Der Anfang ist traditionell schwierig. Von der Tiefgarage, bedrückend wie jede Tiefgarage, führt ein abblätterndes rotes Farbband, breit auf den Boden gepinselt, bis zum Treppenaufgang ins Foyer des Darmstädter Staatstheaters: Beton, Beton, Beton.
Aber dann wird es schön. Vor dem bläulich angestrahlten Vorhang prangt ein riesiges Bouquet in Rot- und Gelbtönen, ein aufheiternder Primärfarbeneffekt. In dieser Kulisse verleiht die Deutsche Akademie für Sprache und Dichtung den Johann-Heinrich-Merck-Preis für literarische Kritik und Essay, den Sigmund-Freud-Preis für wissenschaftliche Prosa und den Georg-Büchner-Preis. Wo wird das heute noch zugemutet: 140 Minuten reine Redezeit, keine Musik, keine Pause, nichts zu trinken?
Trotzdem funktioniert es, und gerade die unterschiedlichen Temperamente auf der Bühne sind ein besonderer Reiz: die lebhafte, schlagfertige Moderation des Präsidenten der Akademie, Heinrich Detering. Die Laudatoren, Thomas Assheuer, Navid Kermani und die hinreißende Ursula März, die dem Motiv des Dackels in Sibylle Lewitscharoffs Werk nachgeht. Vor allem aber sind es die Preisträger: Wolfram Schütte beschwört eine vergangene Dekade herauf, die für Filmkritiker das Paradies war. Angelika Neuwirth bringt uns im Verein mit Navid Kermani die These nahe, dass der Koran kein Lektürestoff sei, dass man ihn im Gegenteil hören müsse. Und Sibylle Lewitscharoff bekennt sich dazu, keine Büchnerianerin zu sein, um dann mit der ihr eigenen Sprachmacht den Lenz zu rühmen, zart, liebevoll, ernsthaft, ironisch.
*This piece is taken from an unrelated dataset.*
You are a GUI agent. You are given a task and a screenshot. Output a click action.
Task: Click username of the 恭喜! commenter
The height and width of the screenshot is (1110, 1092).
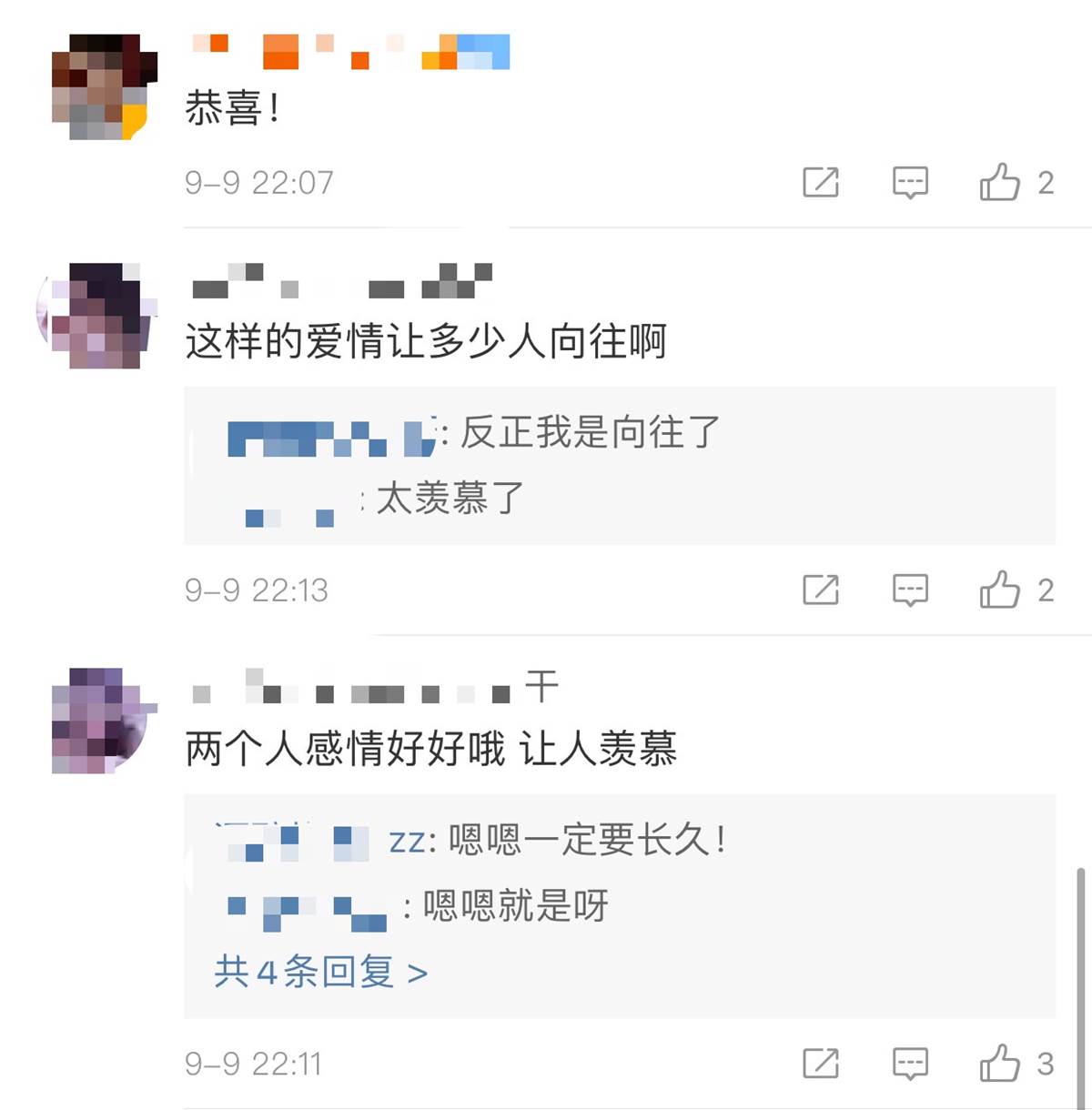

Beim anschließenden festlichen Abendessen in der Orangerie wird es handfest: »Nehmen Sie mal das Ding da weg!«, ordnet eine Bedienung mit hessischer Freundlichkeit an, weil ihr die elegant über den Teller gebreitete Serviette im Weg ist. Die Tischnachbarn unterhalten sich über die Akademie-Tagung, die sie hinter sich gebracht haben, über die dort verhandelten Themen, aber auch über die beruhigende Wirkung, die TV-Serien wie Shopping Queen oder Das perfekte Dinner auf angegriffene Nerven haben, und dass man, wenn man sich bei letzterem als Kandidat bewirbt, eine Wohnung mit Highlight vorzuweisen hat.
Fazit des Abends: Nie als Kandidat bei Das perfekte Dinner bewerben. Mehr ins Kino gehen. Den Koran hören. Lewitscharoff lesen.